» **Try it**:
I'd like the entire listing output verbatim, apart from the pictures.

——————

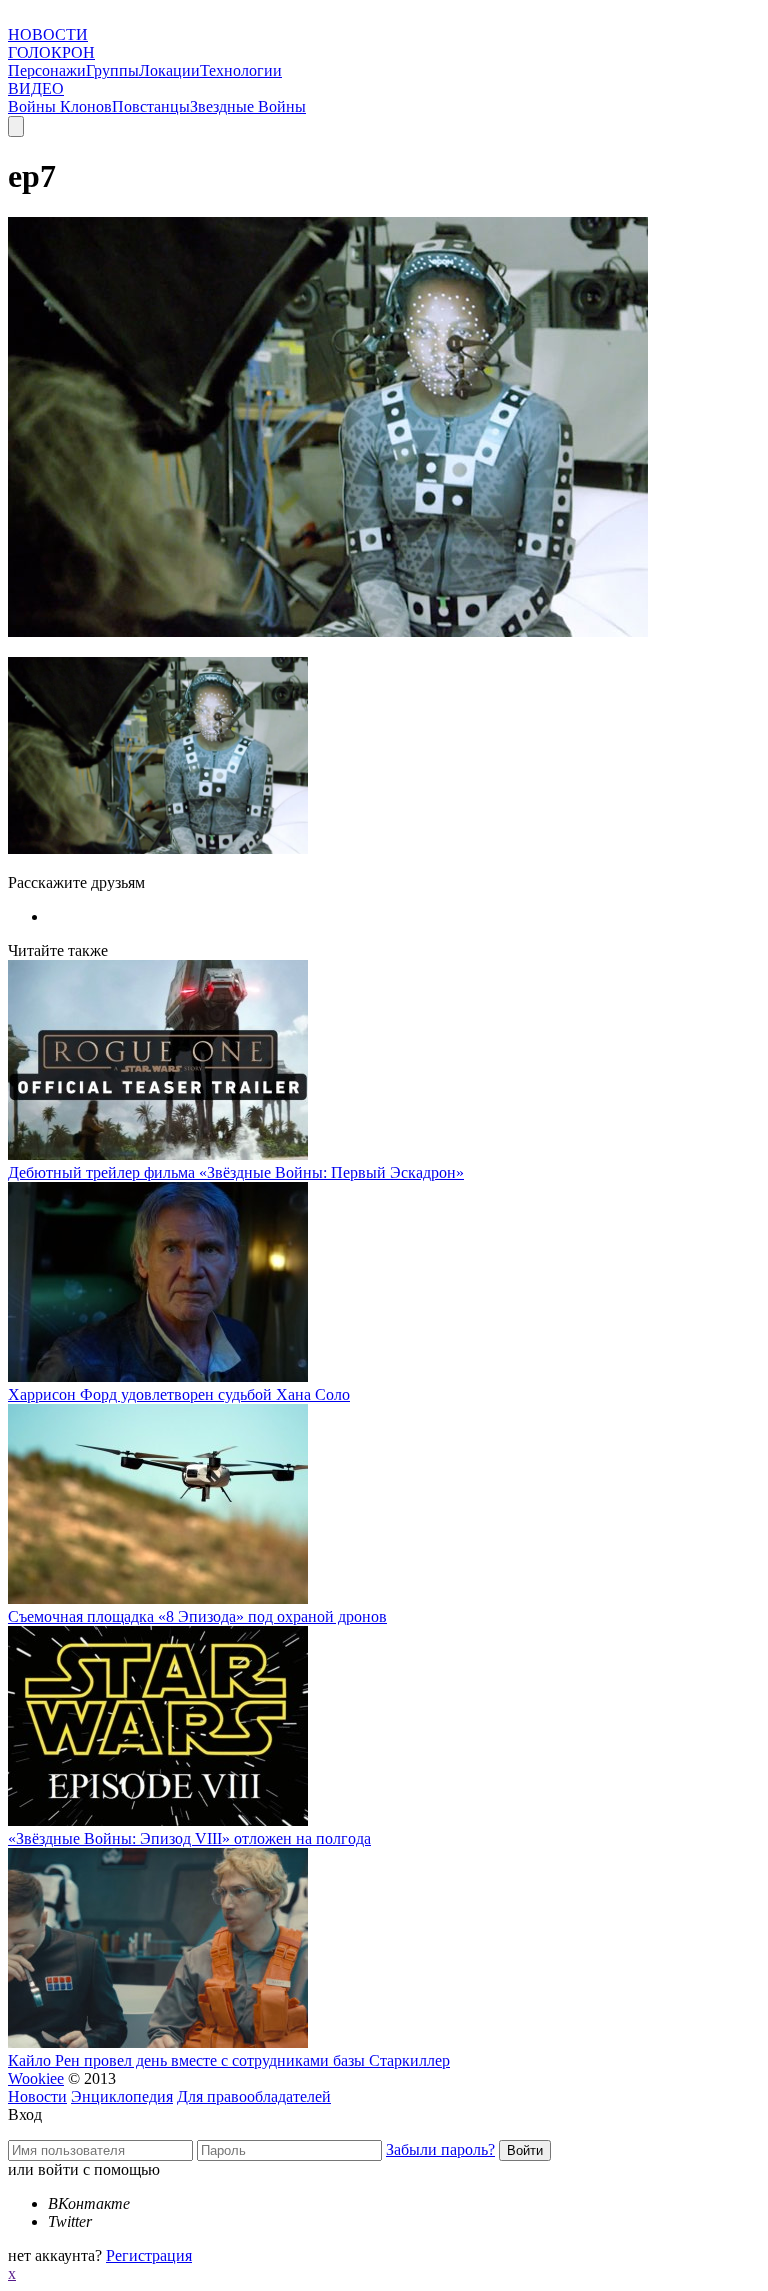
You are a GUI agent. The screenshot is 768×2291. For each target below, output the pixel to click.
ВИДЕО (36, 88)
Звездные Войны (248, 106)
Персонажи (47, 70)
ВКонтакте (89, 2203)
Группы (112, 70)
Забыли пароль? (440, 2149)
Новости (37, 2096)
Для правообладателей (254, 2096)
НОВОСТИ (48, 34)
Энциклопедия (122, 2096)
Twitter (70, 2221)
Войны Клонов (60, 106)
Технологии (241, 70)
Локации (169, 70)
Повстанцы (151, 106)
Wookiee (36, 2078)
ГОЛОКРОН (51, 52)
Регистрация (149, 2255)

——————

» **Solution to the exercise**:
You are a GUI agent. The screenshot is 768×2291. For each target below, output the pixel to click.
ВИДЕО (36, 88)
Звездные Войны (248, 106)
Персонажи (47, 70)
ВКонтакте (89, 2203)
Группы (112, 70)
Забыли пароль? (440, 2149)
Новости (37, 2096)
Для правообладателей (254, 2096)
НОВОСТИ (48, 34)
Энциклопедия (122, 2096)
Twitter (70, 2221)
Войны Клонов (60, 106)
Технологии (241, 70)
Локации (169, 70)
Повстанцы (151, 106)
Wookiee (36, 2078)
ГОЛОКРОН (51, 52)
Регистрация (149, 2255)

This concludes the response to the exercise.